Modal verbs showed significant overuse in student writing compared to published articles (LL = 23.45, p < 0.001, LR = 1.12), occurring about 2.2 times more frequently.

While however appeared significantly more often in the academic corpus (LL = 8.91, p < 0.01), the effect size was modest (LR = 0.65), representing a 1.6-fold increase in frequency.

For patterns across multiple features:

Several features distinguished the two corpora significantly (p < 0.01).

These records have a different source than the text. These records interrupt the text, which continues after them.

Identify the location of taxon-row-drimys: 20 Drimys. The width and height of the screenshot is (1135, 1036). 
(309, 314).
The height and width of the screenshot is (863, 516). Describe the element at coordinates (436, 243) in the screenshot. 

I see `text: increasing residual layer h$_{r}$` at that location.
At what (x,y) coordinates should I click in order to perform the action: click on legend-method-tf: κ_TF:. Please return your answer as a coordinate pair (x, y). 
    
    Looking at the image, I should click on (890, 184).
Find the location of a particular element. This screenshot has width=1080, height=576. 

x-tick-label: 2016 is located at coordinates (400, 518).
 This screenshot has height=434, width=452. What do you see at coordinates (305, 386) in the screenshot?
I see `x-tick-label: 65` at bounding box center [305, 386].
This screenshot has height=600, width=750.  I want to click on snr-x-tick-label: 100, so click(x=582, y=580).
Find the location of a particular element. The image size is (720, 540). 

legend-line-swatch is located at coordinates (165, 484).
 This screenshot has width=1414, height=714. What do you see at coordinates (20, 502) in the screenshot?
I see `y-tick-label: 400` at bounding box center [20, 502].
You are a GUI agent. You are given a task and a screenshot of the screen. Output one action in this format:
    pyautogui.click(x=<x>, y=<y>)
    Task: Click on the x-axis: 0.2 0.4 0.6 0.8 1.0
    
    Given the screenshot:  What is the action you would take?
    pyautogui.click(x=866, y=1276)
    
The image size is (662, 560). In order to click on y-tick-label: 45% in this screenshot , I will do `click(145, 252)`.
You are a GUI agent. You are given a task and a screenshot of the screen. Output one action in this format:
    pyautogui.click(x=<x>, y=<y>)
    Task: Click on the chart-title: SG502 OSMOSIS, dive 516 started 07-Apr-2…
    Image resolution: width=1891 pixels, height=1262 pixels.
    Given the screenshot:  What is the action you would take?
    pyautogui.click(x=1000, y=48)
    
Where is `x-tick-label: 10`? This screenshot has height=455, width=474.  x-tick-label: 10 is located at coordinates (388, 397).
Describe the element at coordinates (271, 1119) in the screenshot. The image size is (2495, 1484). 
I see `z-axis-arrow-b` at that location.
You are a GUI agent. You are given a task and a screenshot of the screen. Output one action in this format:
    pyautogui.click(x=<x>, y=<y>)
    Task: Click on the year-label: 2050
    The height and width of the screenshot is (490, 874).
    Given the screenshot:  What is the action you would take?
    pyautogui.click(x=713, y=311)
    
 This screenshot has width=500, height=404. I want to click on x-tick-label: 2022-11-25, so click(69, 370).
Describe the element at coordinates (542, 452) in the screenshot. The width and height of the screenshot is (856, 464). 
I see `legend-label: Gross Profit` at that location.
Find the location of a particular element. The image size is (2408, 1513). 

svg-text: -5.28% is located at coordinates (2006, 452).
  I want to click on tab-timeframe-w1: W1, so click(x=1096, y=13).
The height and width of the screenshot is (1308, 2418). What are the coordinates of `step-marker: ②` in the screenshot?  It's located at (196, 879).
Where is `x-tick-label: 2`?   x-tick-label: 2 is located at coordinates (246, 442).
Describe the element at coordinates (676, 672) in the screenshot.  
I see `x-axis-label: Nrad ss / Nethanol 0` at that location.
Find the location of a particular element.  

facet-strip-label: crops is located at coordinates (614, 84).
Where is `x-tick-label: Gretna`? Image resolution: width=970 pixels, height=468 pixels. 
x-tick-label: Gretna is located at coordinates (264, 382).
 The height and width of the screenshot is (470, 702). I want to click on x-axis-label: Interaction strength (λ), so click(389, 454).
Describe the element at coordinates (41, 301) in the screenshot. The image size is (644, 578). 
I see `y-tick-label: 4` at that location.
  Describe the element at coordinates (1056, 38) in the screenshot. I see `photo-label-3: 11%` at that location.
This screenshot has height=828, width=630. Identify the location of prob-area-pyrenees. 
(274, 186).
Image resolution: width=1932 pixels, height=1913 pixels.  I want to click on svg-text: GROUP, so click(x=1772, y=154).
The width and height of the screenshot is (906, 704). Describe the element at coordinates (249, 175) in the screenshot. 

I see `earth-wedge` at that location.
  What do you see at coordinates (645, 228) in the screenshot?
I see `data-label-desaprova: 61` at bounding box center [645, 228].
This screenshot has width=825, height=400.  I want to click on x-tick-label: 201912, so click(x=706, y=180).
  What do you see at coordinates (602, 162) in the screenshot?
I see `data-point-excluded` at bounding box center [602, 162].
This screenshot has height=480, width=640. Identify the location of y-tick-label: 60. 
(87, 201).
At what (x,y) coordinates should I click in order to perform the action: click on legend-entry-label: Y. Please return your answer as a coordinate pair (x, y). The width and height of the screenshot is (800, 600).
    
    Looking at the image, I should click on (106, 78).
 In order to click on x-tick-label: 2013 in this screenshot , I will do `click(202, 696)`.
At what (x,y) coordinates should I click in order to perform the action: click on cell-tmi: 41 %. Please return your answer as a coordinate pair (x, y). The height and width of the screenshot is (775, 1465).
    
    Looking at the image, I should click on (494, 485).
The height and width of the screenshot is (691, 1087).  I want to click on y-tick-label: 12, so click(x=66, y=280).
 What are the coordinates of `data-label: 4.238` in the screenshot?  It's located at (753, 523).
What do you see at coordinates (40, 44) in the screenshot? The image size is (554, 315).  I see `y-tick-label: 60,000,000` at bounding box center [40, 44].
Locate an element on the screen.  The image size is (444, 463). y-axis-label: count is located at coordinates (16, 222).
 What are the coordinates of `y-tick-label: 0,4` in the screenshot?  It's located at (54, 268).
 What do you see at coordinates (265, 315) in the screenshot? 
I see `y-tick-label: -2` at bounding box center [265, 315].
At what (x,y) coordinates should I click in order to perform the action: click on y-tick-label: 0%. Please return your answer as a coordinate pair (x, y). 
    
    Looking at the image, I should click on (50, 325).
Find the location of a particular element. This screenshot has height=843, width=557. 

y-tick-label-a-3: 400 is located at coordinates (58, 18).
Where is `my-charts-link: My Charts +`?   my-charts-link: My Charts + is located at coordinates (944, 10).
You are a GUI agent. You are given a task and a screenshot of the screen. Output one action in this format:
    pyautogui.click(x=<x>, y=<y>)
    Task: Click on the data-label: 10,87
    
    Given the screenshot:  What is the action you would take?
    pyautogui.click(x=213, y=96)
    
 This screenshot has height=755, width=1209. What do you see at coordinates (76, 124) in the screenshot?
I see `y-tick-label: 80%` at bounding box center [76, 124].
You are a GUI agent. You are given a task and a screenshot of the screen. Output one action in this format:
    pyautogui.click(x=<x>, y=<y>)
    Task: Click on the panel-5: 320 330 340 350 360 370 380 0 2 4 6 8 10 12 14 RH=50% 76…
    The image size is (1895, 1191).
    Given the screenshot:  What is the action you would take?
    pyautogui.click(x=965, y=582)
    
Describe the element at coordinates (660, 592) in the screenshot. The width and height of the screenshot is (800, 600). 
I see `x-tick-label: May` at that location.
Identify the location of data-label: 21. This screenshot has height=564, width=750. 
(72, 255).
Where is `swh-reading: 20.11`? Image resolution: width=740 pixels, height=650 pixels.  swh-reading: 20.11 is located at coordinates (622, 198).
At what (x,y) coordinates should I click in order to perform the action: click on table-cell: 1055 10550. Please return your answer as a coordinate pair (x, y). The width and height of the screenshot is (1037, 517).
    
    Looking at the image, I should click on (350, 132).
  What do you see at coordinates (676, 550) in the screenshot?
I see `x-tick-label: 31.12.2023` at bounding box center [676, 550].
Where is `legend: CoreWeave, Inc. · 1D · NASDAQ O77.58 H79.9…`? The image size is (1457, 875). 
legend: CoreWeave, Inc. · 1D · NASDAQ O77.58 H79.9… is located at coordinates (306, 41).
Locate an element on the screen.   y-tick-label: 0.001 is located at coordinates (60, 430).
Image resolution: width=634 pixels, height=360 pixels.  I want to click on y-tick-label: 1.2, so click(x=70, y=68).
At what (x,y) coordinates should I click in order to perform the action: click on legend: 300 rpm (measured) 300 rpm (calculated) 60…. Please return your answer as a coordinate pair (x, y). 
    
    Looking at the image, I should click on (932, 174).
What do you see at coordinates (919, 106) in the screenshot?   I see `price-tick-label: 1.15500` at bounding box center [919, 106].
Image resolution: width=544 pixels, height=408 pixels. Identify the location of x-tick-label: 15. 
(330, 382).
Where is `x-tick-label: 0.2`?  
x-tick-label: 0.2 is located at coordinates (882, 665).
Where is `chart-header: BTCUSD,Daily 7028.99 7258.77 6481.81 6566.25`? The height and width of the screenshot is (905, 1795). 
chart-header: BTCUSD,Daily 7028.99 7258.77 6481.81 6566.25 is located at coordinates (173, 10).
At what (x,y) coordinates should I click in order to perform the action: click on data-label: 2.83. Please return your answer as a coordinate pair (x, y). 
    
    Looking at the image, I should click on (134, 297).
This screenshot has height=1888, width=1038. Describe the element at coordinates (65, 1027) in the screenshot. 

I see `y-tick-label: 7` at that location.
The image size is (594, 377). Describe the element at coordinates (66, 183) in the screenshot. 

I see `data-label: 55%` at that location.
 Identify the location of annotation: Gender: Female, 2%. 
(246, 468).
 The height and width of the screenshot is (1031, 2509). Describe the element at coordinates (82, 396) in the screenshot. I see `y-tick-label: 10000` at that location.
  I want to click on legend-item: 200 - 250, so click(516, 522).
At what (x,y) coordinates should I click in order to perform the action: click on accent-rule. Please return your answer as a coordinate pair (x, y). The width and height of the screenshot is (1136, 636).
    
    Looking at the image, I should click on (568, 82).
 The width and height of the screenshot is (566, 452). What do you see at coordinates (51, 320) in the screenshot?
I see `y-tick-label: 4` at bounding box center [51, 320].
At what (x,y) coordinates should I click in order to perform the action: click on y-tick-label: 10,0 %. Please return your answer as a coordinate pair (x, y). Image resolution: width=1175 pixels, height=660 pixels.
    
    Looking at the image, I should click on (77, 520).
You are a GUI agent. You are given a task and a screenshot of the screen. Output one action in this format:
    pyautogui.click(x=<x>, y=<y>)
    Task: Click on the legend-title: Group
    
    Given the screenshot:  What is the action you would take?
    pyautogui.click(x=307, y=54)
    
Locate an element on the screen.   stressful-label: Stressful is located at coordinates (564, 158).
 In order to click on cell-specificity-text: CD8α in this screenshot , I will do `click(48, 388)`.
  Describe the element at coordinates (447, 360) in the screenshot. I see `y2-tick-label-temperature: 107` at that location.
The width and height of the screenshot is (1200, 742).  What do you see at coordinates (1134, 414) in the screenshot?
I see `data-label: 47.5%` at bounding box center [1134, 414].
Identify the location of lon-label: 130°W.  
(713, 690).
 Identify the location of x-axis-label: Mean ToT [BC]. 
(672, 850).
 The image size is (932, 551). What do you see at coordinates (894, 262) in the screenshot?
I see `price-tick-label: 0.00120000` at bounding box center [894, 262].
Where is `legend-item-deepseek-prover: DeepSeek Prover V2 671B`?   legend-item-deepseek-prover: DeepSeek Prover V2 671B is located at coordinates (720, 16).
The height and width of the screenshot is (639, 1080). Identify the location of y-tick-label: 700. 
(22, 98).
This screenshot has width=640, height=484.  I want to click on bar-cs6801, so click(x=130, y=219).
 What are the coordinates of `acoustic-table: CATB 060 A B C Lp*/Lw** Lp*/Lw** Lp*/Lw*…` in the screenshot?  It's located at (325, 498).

The strongest keywords in the target corpus were technical terms like “methodology” (LL = 28.7, LR = 2.1) and “analysis” (LL = 19.3, LR = 1.4), while the reference corpus was characterized by personal pronouns such as “I” (LL = 45.2, LR = -1.8) and “my” (LL = 22.1, LR = -1.5).

Reporting Guidelines

Tip

Best practices for academic writing:

Always report both statistics: LL shows evidence strength, LR shows effect size
Include significance levels: Use p < 0.05, p < 0.01, or p < 0.001
Interpret the direction: Specify which corpus shows higher frequency
Provide context: Convert LR to fold-change (2^LR) for clarity
Be selective: Focus on the most meaningful differences, not every significant result
Round appropriately: LL to 2 decimal places, LR to 2-3 decimal places

Reporting Guidelines

Tip

Best practices for academic writing:

Always report both statistics: LL shows evidence strength, LR shows effect size
Include significance levels: Use p < 0.05, p < 0.01, or p < 0.001
Interpret the direction: Specify which corpus shows higher frequency
Be selective: Focus on the most meaningful differences, not every significant result
Round appropriately: LL to 2 decimal places, log-ratio to 2-3 decimal places

Understanding Your Results: A Beginner’s Guide

What makes a strong keyword?

High log-likelihood (LL ≥ 10): Strong evidence for a difference
Meaningful log-ratio (|LR| ≥ 1): At least 2× difference in frequency
Sufficient frequency: Appears multiple times in your corpus (not just once or twice)

Reading the statistics together:

High LL, high log-ratio: Strong evidence for a large effect (your best keywords)
High LL, low log-ratio: Strong evidence for a small effect (consistent but modest difference)
Low LL, high log-ratio: Weak evidence for a large effect (potentially unreliable due to low frequency)

Tips for New Users

Tip

Start simple: Begin with “Tags Only” to get an overview of broad patterns
Look for patterns: Focus on words/tags with both high LL and meaningful log-ratio
Use filters: Narrow down to specific grammatical categories to find targeted differences
Compare wisely: Ensure your reference corpus is appropriate for your research question
If you don’t see any data, make sure both corpora are loaded and processed
Use the plot view to quickly spot the most distinctive features
Download your results often so you can experiment without losing your work

If You Get Stuck

Important

Use the reset button on the Manage Corpus Data page if you need to start over
If you see warnings, check that both corpora are loaded and processed
Remember: No results might mean your corpora are actually quite similar!